Altra cooperativa Cantina Sociale esiste a Canicattì, ma non è dotata di moderno e razionale stabilimento enologico sociale, essa si chiama “Spiga d’oro” e nel 1965 ha ammassato 3.200 Q.li di uva circa e la stessa quantità nel 1966. […].
Zona orientale. La diffusione del vigneto per uve da vino nel territorio dei Comuni di Favara, Canicattì e Naro, Palma di Montechiaro, Campobello di Licata e Licata, può essere assegnata ancora ai terreni delle contrade indicate nella situazione esistente, oltre che a quelle limitrofe. L’incremento della coltivazione potrebbe essere raggiunto in due periodi di 5 anni e precisamente: Canicattì e Naro, possibilità dal 1967 al 1971 Ha 1.500, possibilità dal 1972 al 1976 Ha 3.000. […].
“Italia I. P. 65”. – È la varietà che fino ad ora ha dato più soddisfazioni ai viticoltori, specie nella zona di Canicattì, con acini molto grossi piuttosto ovali, con polpa croccante tendente al gusto moscato. Grappolo spargolo e voluminoso cilindro-conico. La buccia è robusta. Richiede una potatura lunga. Il prodotto si presta molto sia per l’esportazione e sia per la conservazione. Matura in terza epoca. […].
La produzione della zona orientale, e in specie quella di Canicattì, viene convogliata nei grandi mercati di assorbimento e consumo dell’Isola e cioè a Palermo e a Catania. [...].
Le possibilità di espansione in futuro sono di buona, eccellente, prospettiva per quanto riguarda in modo particolare la coltivazione del vigneto per uve da vino, sia per l’occupazione che per l’incremento di reddito in agricoltura. Per quanto riguarda la coltivazione del vigneto per uva da tavola, la situazione attuale non è florida».

Due anni dopo questa pubblicazione, Messina ritornò a Canicattì portando con sé le formative esperienze con il prestigioso agronomo e la cooperativa “La Madre Terra”, e vi lavorò per quell’espansione intravista dal suo amico.
Negli anni del boom dell’uva “Italia”, presto si dovette fare i conti con l’assenza, denunciata da anni, di una cantina sociale per i produttori. Il 30 ottobre 1969, due reduci delle cruente battaglie degli anni Quaranta e Cinquanta, Domenico Messina e Francesco Cigna, si fecero promotori, con il sostegno della Lega Provinciale delle Cooperative e l’interessamento dell’On. Giuseppe Lauricella, della «Società Cooperativa Cantina Sociale “Viticultori Associati», con sede a Canicattì. Fra i 28 soci della cosiddetta «Cantina di li cumpagni» vi erano anche alcuni ex assegnatari della riforma agraria del ’50 e i sindacalisti Antonio Giardina (dirigente locale della Associazione Coltivatori Siciliani) Antonio Saccaro (segretario della Camera del Lavoro), Gaetano Giardina (segretario aggiunto della Camera del Lavoro).

──────

Compiti da svolgere:
1) Riscrivi la parte del brano scelto che si apre con le parole contenenti "La produzione della" e si chiude con "dal suo amico.", sostituendo "agronomo" con "enologo".
2) Indica se ciascuna affermazione concorda con il brano scelto, rispondendo sì o no e citando le parole decisive del brano: (a) la cantina "Spiga d'oro" dispone di un moderno stabilimento enologico; (b) la produzione della zona orientale è destinata ai mercati di Palermo e Catania; (c) la cooperativa "Viticultori Associati" contava 28 soci.

Materiale fornito:
──────

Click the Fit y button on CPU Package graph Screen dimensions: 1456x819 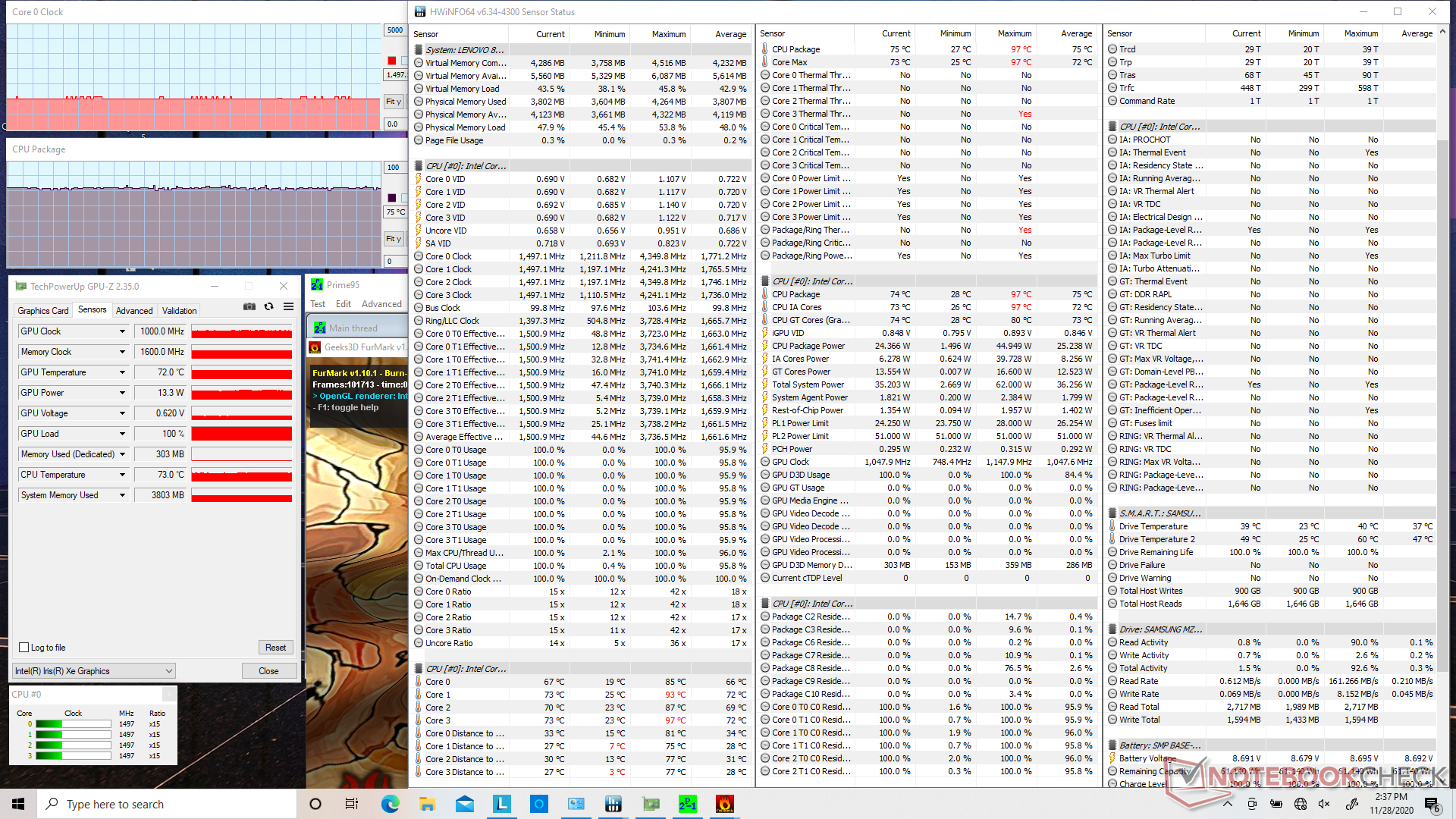point(393,239)
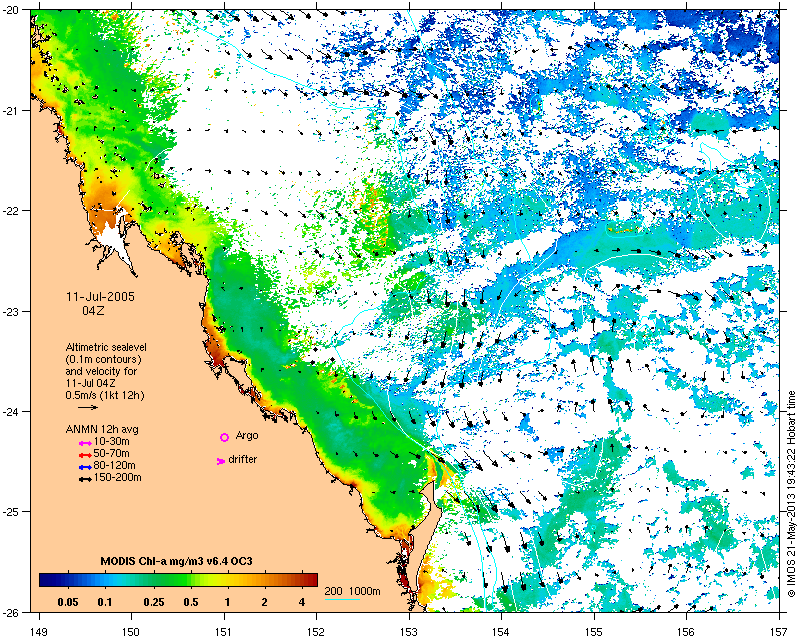Click the 0.25 colorbar tick label
This screenshot has height=640, width=800.
point(154,602)
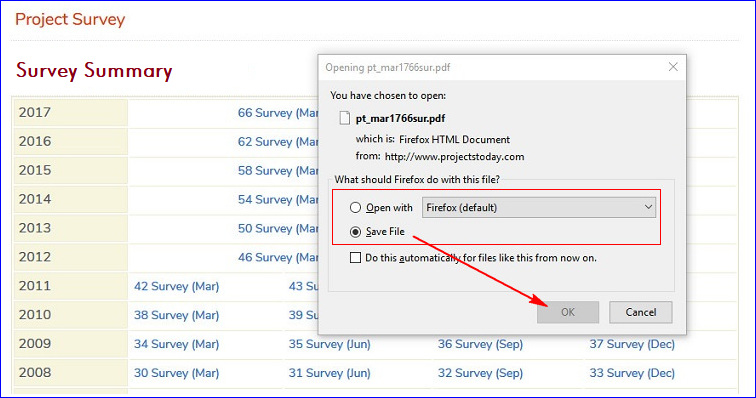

──────

Le risposte:
1)
La produzione della zona orientale, e in specie quella di Canicattì, viene convogliata nei grandi mercati di assorbimento e consumo dell’Isola e cioè a Palermo e a Catania. [...].
Le possibilità di espansione in futuro sono di buona, eccellente, prospettiva per quanto riguarda in modo particolare la coltivazione del vigneto per uve da vino, sia per l’occupazione che per l’incremento di reddito in agricoltura. Per quanto riguarda la coltivazione del vigneto per uva da tavola, la situazione attuale non è florida».

Due anni dopo questa pubblicazione, Messina ritornò a Canicattì portando con sé le formative esperienze con il prestigioso enologo e la cooperativa “La Madre Terra”, e vi lavorò per quell’espansione intravista dal suo amico.

2)
(a) No: "non è dotata di moderno e razionale stabilimento enologico sociale".
(b) Sì: "viene convogliata nei grandi mercati di assorbimento e consumo dell’Isola e cioè a Palermo e a Catania".
(c) Sì: "Fra i 28 soci".